Alex sat back and looked at Smitty. “I don’t know about progress, but I do have several questions.”
“Fire away,” Smitty said.
She picked up her pad and surveyed it. “First, was it definitively established that these girls were prostitutes from the area?”
“I don’t know,” Zach answered honestly. He knew a couple of the girls were spotted in the area by witnesses. And when you found a woman with both PID, an inflammation of the cervix caused by multiple sex partners, as well as track marks or drugs in her system, the first thought was pro. “Does that make a difference?”
She shrugged. “I find it interesting that two of his victims were white. That strikes me as interesting, considering that the neighborhood is predominantly black. Even the hookers I’ve seen over there have all been black. So where did the white girls come from?”
He didn’t have an answer for that. The assumption that the girls had been local prostitutes predated his involvement in the case. He’d simply taken it as a given. “What else?”

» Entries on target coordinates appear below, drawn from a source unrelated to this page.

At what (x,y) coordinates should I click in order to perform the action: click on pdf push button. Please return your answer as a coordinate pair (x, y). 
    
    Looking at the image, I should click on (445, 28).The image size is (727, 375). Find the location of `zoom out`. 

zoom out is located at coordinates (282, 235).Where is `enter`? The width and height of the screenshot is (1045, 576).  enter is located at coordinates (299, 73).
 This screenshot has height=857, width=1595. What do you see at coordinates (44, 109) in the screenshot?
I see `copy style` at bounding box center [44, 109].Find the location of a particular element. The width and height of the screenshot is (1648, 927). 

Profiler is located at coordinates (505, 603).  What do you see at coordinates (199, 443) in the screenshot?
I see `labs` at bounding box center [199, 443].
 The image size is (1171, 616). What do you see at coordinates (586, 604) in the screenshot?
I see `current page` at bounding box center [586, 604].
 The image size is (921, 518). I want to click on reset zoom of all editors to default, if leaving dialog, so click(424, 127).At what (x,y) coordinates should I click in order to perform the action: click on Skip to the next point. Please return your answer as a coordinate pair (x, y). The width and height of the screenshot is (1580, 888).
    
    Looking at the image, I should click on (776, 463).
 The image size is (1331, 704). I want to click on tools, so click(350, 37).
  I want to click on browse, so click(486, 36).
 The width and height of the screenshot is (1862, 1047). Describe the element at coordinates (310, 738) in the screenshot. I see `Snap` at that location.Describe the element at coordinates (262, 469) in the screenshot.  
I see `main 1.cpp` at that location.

“Assuming for a moment the facts are right, you’ve got one bold killer on your hands. He hunts the same place he dumps. Even if the local police are only halfway competent they’ve got to figure they’ll increase patrols in the area, making it harder to both troll and to dump. That’s part of his game. He probably thinks he’s very clever to outwit you.”
“Why do you say that?”
“Think about it. You find a middle fingerprint under the seat. From what I’ve read, you didn’t find a single print in any of the cars except those belonging to the owners. He didn’t wipe the cars down, so that meant he must have been wearing gloves. What are the odds he took them off to adjust the seat? H
e was sending the police a giant fuck you.”
He hadn’t thought of that. He glanced at Smitty, who gazed back at him with a look that said Didn’t I tell you she was something? He didn’t need Smitty to remind him of that.
She brushed her hair over her shoulder. “This last murder is different in other ways, as well. If you look at the other girls’ body type, they’re all well endowed. This last girl is much thinner. Has her autopsy been done yet?”
“This afternoon. Why?”
“I’m betting the killer knew she wasn’t a pro.”
“Why?”
She dug through the stack of photos until she found the one she wanted, a picture of the girl’s car. She passed it to Smitty “Was this her father’s car?”
“Her mother’s.”
“How many hookers do you know who drive around with MD plates?”
Smitty handed him the photo. He’d noticed the plates before, but since it had been assumed the killer had mistaken her for a hooker, the car hadn’t come into it. But if Thorpe or whoever had followed her from the gas station, he would have known. As he understood it, the gas station attendant that night, an eighteen-year-old boy, hadn’t identified Thorpe as being in the station that night. Zach didn’t know if he’d been asked about seeing the station wagon.
One thing he did know was that there’d been far more assumption than police work so far in this investigation.
Zack asked the next logical question. “So if she knew she wasn’t a hooker, why did he pick her up?”
“This guy’s a joker. What fun is there playing a game if you’re the only one who knows you’re playing? The police weren’t paying him any attention so he decided to up the ante. Even if she was merely a doctor’s daughter, her death was sure to draw more attention than a hooker’s.”
Zach sighed. Well, he had the answer to his question of whether the killer would shun the limelight or enjoy it. If Alex was right, he’d sought it out. That brought Alex to another question: Now that the killer had their attention, what did he plan to do with it?